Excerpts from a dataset
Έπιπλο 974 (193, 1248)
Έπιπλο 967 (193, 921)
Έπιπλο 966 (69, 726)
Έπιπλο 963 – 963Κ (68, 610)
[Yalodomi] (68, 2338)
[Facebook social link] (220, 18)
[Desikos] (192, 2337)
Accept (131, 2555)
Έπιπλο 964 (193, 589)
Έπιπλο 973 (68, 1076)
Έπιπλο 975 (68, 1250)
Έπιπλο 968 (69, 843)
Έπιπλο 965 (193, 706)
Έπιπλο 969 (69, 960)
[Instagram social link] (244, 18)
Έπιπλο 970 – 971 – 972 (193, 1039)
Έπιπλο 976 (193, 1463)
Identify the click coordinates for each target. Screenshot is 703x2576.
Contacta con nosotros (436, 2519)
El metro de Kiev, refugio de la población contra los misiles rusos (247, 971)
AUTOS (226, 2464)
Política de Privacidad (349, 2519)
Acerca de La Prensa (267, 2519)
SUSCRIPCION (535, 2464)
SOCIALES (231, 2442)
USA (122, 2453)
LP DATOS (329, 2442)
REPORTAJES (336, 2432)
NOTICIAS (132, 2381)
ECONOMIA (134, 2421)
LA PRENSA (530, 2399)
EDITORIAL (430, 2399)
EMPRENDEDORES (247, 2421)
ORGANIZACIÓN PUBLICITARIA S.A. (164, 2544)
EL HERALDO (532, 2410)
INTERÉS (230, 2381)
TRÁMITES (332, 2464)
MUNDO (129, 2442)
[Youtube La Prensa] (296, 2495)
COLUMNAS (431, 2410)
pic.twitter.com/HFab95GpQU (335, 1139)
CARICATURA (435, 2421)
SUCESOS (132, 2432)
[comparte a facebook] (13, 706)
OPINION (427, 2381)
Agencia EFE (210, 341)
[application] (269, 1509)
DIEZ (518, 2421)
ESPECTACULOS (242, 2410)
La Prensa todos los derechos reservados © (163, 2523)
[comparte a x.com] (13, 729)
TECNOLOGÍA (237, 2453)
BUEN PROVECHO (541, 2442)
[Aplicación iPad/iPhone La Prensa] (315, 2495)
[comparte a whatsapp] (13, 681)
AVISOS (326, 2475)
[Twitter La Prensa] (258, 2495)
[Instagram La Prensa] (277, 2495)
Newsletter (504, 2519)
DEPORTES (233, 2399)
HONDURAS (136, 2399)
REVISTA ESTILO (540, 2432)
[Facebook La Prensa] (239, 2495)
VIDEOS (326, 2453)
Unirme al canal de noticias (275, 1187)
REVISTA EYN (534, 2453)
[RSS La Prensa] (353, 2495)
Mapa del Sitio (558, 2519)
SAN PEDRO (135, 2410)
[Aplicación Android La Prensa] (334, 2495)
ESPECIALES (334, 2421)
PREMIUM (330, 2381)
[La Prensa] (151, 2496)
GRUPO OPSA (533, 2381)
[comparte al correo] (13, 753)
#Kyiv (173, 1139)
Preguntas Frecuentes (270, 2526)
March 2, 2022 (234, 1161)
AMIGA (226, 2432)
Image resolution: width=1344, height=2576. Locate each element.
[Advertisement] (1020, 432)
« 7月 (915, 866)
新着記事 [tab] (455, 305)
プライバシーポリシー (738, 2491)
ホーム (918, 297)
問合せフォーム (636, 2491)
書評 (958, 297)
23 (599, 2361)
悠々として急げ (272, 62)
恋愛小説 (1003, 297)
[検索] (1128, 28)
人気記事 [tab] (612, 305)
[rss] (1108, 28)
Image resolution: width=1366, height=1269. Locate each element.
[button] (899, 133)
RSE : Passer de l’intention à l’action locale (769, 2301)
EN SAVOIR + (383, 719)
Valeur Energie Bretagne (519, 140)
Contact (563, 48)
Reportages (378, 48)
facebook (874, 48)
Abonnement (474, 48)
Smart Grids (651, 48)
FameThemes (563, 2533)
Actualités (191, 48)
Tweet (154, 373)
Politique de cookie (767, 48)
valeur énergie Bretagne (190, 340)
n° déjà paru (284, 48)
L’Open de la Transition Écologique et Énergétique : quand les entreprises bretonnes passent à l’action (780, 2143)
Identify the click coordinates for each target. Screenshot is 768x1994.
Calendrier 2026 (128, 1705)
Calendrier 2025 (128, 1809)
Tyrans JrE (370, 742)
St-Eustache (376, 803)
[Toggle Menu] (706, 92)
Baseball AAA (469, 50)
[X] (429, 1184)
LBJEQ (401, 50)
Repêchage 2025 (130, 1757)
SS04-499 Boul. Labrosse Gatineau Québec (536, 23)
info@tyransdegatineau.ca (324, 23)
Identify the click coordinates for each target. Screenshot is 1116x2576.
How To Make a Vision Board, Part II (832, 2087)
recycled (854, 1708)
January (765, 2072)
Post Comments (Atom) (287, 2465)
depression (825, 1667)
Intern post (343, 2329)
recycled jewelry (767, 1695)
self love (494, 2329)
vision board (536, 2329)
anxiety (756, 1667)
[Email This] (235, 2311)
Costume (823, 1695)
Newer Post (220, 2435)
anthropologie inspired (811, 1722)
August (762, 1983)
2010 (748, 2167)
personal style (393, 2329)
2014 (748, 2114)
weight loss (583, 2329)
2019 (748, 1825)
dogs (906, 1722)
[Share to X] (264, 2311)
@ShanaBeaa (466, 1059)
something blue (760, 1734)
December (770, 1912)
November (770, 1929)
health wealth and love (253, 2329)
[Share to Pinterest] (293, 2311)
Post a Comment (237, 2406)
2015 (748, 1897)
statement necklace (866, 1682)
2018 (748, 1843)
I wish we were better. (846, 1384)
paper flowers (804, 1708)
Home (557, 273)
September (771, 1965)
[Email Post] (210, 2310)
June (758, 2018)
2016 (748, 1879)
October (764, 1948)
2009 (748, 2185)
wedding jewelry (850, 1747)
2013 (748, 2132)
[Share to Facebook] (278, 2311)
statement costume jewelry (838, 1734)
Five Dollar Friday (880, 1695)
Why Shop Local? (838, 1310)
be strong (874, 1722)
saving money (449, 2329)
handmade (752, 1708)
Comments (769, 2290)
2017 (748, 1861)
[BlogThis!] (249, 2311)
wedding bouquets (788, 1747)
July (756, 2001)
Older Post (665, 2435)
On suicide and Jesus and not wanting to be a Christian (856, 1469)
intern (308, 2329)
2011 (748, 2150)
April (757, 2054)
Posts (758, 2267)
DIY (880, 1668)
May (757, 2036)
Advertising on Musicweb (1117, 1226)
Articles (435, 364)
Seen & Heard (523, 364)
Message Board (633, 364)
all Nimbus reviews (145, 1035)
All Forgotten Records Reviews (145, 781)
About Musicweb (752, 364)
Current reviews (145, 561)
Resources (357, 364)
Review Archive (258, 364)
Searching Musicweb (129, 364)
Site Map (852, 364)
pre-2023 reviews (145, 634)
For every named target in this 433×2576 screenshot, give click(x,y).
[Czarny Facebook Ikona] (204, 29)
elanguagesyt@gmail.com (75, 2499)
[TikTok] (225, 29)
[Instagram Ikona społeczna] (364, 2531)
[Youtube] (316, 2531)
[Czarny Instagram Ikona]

- [Activity]
Every line of the data must appear again in the answer, exactly as written.

- [Expected answer]
Έπιπλο 974 (193, 1248)
Έπιπλο 967 (193, 921)
Έπιπλο 966 (69, 726)
Έπιπλο 963 – 963Κ (68, 610)
[Yalodomi] (68, 2338)
[Facebook social link] (220, 18)
[Desikos] (192, 2337)
Accept (131, 2555)
Έπιπλο 964 (193, 589)
Έπιπλο 973 (68, 1076)
Έπιπλο 975 (68, 1250)
Έπιπλο 968 (69, 843)
Έπιπλο 965 (193, 706)
Έπιπλο 969 (69, 960)
[Instagram social link] (244, 18)
Έπιπλο 970 – 971 – 972 (193, 1039)
Έπιπλο 976 (193, 1463)
Identify the click coordinates for each target. Screenshot is 703x2576.
Contacta con nosotros (436, 2519)
El metro de Kiev, refugio de la población contra los misiles rusos (247, 971)
AUTOS (226, 2464)
Política de Privacidad (349, 2519)
Acerca de La Prensa (267, 2519)
SUSCRIPCION (535, 2464)
SOCIALES (231, 2442)
USA (122, 2453)
LP DATOS (329, 2442)
REPORTAJES (336, 2432)
NOTICIAS (132, 2381)
ECONOMIA (134, 2421)
LA PRENSA (530, 2399)
EDITORIAL (430, 2399)
EMPRENDEDORES (247, 2421)
ORGANIZACIÓN PUBLICITARIA S.A. (164, 2544)
EL HERALDO (532, 2410)
INTERÉS (230, 2381)
TRÁMITES (332, 2464)
MUNDO (129, 2442)
[Youtube La Prensa] (296, 2495)
COLUMNAS (431, 2410)
pic.twitter.com/HFab95GpQU (335, 1139)
CARICATURA (435, 2421)
SUCESOS (132, 2432)
[comparte a facebook] (13, 706)
OPINION (427, 2381)
Agencia EFE (210, 341)
[application] (269, 1509)
DIEZ (518, 2421)
ESPECTACULOS (242, 2410)
La Prensa todos los derechos reservados © (163, 2523)
[comparte a x.com] (13, 729)
TECNOLOGÍA (237, 2453)
BUEN PROVECHO (541, 2442)
[Aplicación iPad/iPhone La Prensa] (315, 2495)
[comparte a whatsapp] (13, 681)
AVISOS (326, 2475)
[Twitter La Prensa] (258, 2495)
[Instagram La Prensa] (277, 2495)
Newsletter (504, 2519)
DEPORTES (233, 2399)
HONDURAS (136, 2399)
REVISTA ESTILO (540, 2432)
[Facebook La Prensa] (239, 2495)
VIDEOS (326, 2453)
Unirme al canal de noticias (275, 1187)
REVISTA EYN (534, 2453)
[RSS La Prensa] (353, 2495)
Mapa del Sitio (558, 2519)
SAN PEDRO (135, 2410)
[Aplicación Android La Prensa] (334, 2495)
ESPECIALES (334, 2421)
PREMIUM (330, 2381)
[La Prensa] (151, 2496)
GRUPO OPSA (533, 2381)
[comparte al correo] (13, 753)
#Kyiv (173, 1139)
Preguntas Frecuentes (270, 2526)
March 2, 2022 (234, 1161)
AMIGA (226, 2432)
Image resolution: width=1344, height=2576. Locate each element.
[Advertisement] (1020, 432)
« 7月 (915, 866)
新着記事 [tab] (455, 305)
プライバシーポリシー (738, 2491)
ホーム (918, 297)
問合せフォーム (636, 2491)
書評 (958, 297)
23 (599, 2361)
悠々として急げ (272, 62)
恋愛小説 (1003, 297)
[検索] (1128, 28)
人気記事 [tab] (612, 305)
[rss] (1108, 28)
Image resolution: width=1366, height=1269. Locate each element.
[button] (899, 133)
RSE : Passer de l’intention à l’action locale (769, 2301)
EN SAVOIR + (383, 719)
Valeur Energie Bretagne (519, 140)
Contact (563, 48)
Reportages (378, 48)
facebook (874, 48)
Abonnement (474, 48)
Smart Grids (651, 48)
FameThemes (563, 2533)
Actualités (191, 48)
Tweet (154, 373)
Politique de cookie (767, 48)
valeur énergie Bretagne (190, 340)
n° déjà paru (284, 48)
L’Open de la Transition Écologique et Énergétique : quand les entreprises bretonnes passent à l’action (780, 2143)
Identify the click coordinates for each target. Screenshot is 768x1994.
Calendrier 2026 (128, 1705)
Calendrier 2025 (128, 1809)
Tyrans JrE (370, 742)
St-Eustache (376, 803)
[Toggle Menu] (706, 92)
Baseball AAA (469, 50)
[X] (429, 1184)
LBJEQ (401, 50)
Repêchage 2025 (130, 1757)
SS04-499 Boul. Labrosse Gatineau Québec (536, 23)
info@tyransdegatineau.ca (324, 23)
Identify the click coordinates for each target. Screenshot is 1116x2576.
How To Make a Vision Board, Part II (832, 2087)
recycled (854, 1708)
January (765, 2072)
Post Comments (Atom) (287, 2465)
depression (825, 1667)
Intern post (343, 2329)
recycled jewelry (767, 1695)
self love (494, 2329)
vision board (536, 2329)
anxiety (756, 1667)
[Email This] (235, 2311)
Costume (823, 1695)
Newer Post (220, 2435)
anthropologie inspired (811, 1722)
August (762, 1983)
2010 (748, 2167)
personal style (393, 2329)
2014 (748, 2114)
weight loss (583, 2329)
2019 (748, 1825)
dogs (906, 1722)
[Share to X] (264, 2311)
@ShanaBeaa (466, 1059)
something blue (760, 1734)
December (770, 1912)
November (770, 1929)
health wealth and love (253, 2329)
[Share to Pinterest] (293, 2311)
Post a Comment (237, 2406)
2015 (748, 1897)
statement necklace (866, 1682)
2018 (748, 1843)
I wish we were better. (846, 1384)
paper flowers (804, 1708)
Home (557, 273)
September (771, 1965)
[Email Post] (210, 2310)
June (758, 2018)
2016 (748, 1879)
October (764, 1948)
2009 (748, 2185)
wedding jewelry (850, 1747)
2013 (748, 2132)
[Share to Facebook] (278, 2311)
statement costume jewelry (838, 1734)
Five Dollar Friday (880, 1695)
Why Shop Local? (838, 1310)
be strong (874, 1722)
saving money (449, 2329)
handmade (752, 1708)
Comments (769, 2290)
2017 (748, 1861)
[BlogThis!] (249, 2311)
wedding bouquets (788, 1747)
July (756, 2001)
Older Post (665, 2435)
On suicide and Jesus and not wanting to be a Christian (856, 1469)
intern (308, 2329)
2011 (748, 2150)
April (757, 2054)
Posts (758, 2267)
DIY (880, 1668)
May (757, 2036)
Advertising on Musicweb (1117, 1226)
Articles (435, 364)
Seen & Heard (523, 364)
Message Board (633, 364)
all Nimbus reviews (145, 1035)
All Forgotten Records Reviews (145, 781)
About Musicweb (752, 364)
Current reviews (145, 561)
Resources (357, 364)
Review Archive (258, 364)
Searching Musicweb (129, 364)
Site Map (852, 364)
pre-2023 reviews (145, 634)
For every named target in this 433×2576 screenshot, give click(x,y).
[Czarny Facebook Ikona] (204, 29)
elanguagesyt@gmail.com (75, 2499)
[TikTok] (225, 29)
[Instagram Ikona społeczna] (364, 2531)
[Youtube] (316, 2531)
[Czarny Instagram Ikona]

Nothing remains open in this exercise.